Maints fermiers dont le timbre a tenté la cupidité l’ont emporté chez eux. Ils ont dû le retourner. Tant qu’ils l’ont conservé, leur maison était hantée. Des animaux inconnus rôdaient autour, interdisant par leurs cris épouvantables, à ses habitants, de retremper dans un sommeil réparateur leurs forces épuisées — bouleversant les travaux de la journée, dévastant les cultures, salissant l’herbe des prés. Les animaux domestiques mouraient d’un mal mystérieux. La ruine arrivait à grands pas. Devant cette malédiction, le coupable réintégrait le timbre à sa place primitive et retrouvait la tranquillité perdue. Le bétail prospérait, les prés verts se couvraient d’une herbe luxuriante, les moissons, merveilleusement, se chargeaient du grain de vie. La ferme revenait au bonheur des vieux jours. De loin en loin, le maudit la visitait, mais sans avarie pour quiconque et quoi que ce soit. Il se contentait de vaquer aux environs, de richôgnerà la fenêtre.

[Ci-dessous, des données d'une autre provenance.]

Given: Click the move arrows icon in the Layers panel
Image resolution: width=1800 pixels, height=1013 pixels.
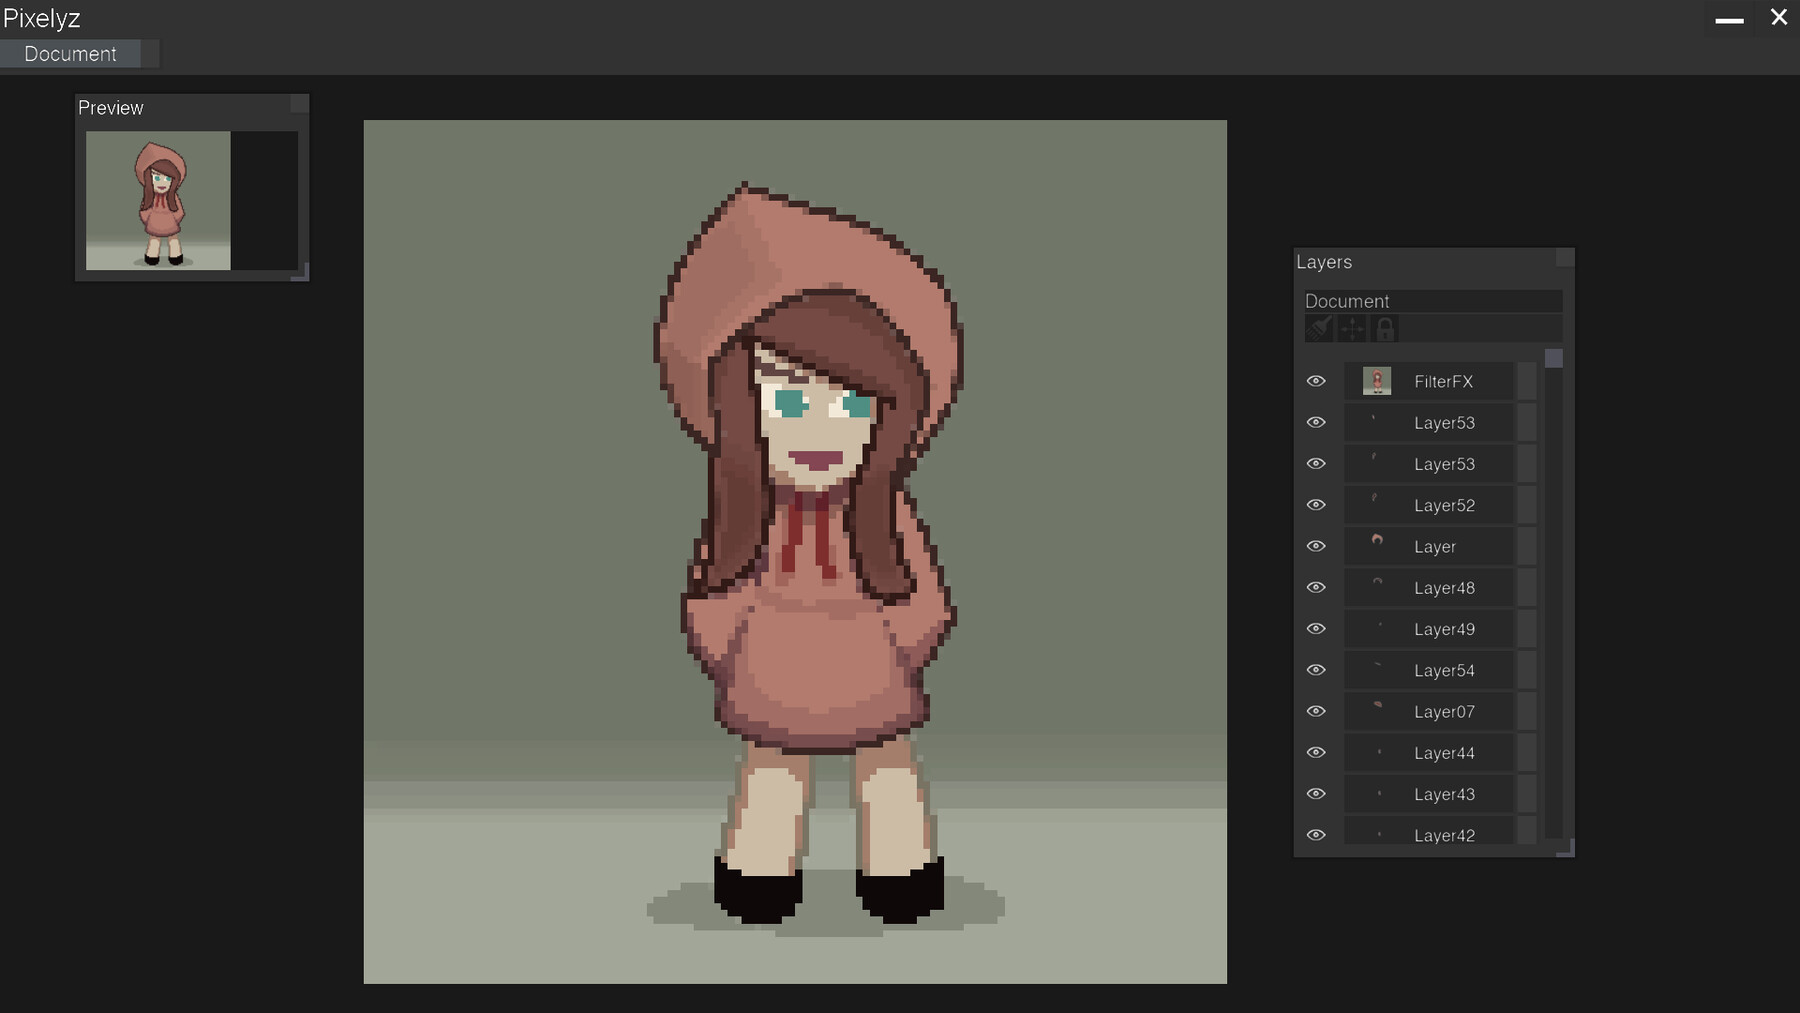Looking at the screenshot, I should (x=1352, y=328).
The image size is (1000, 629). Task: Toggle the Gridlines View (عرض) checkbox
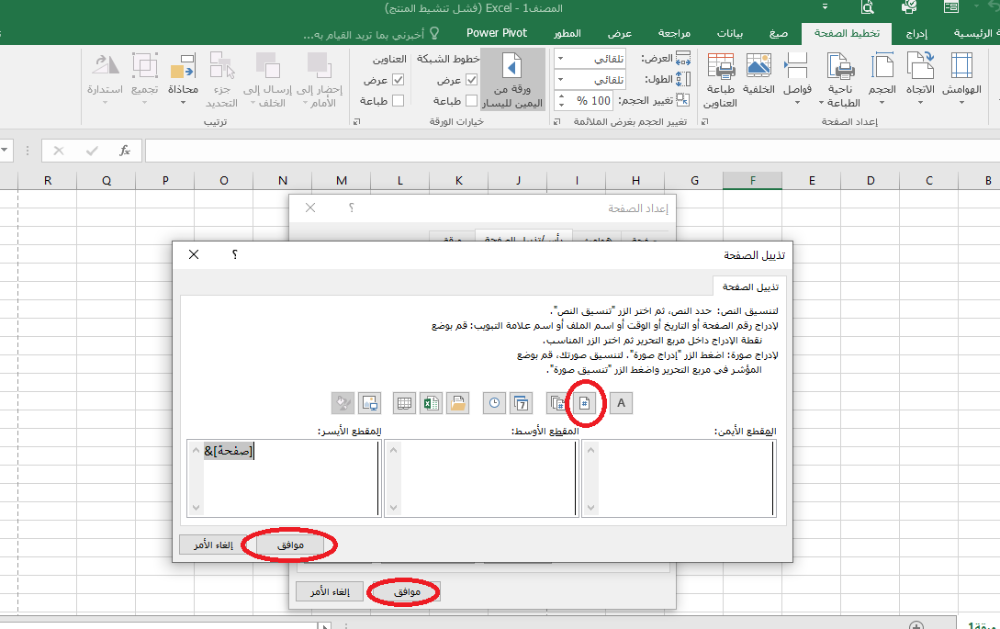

Un de mes anciens amis voyait tous les soirs, depuis une huitaine, un fantastique animal circuler autour de sa maison, s’enfuyant quand en sortait un habitant, pour revenir quand il était rentré. A la veillée, où l’un des voisins du maître était venu, on décida de le tuer avec le fusil pendu à la cheminée, vieille arme qui servit pendant la guerre de Vendée, et fut instrument et témoin d’illustres épopées. On le chargea avec une balle trempée dans de l’eau bénite. Complaisamment, le voisin s’offrit à lâcher le coup ; il prit le fusil, et, la porte entr’ouverte, ajusta l’animal assis devant lui à vingt pas dans la bande lumineuse de l’entrebâillement. Une courte lueur sillonna l’espace : la poudre avait parlé et la bête était morte. On sortit avec des lumières pour la contempler. Le tireur avait tué son chien. La balle l’avait atteint en plein cerveau, la tête était éclatée.
On avait occis dans la maison un cochon gras. Chaque soir depuis lors, le chien était venu récolter sa moisson d’os. Il mourut victime de sa gourmandise… regretté de son maître qui, s’il ne fut pas sans peur, fut sans reproches… pour les autres.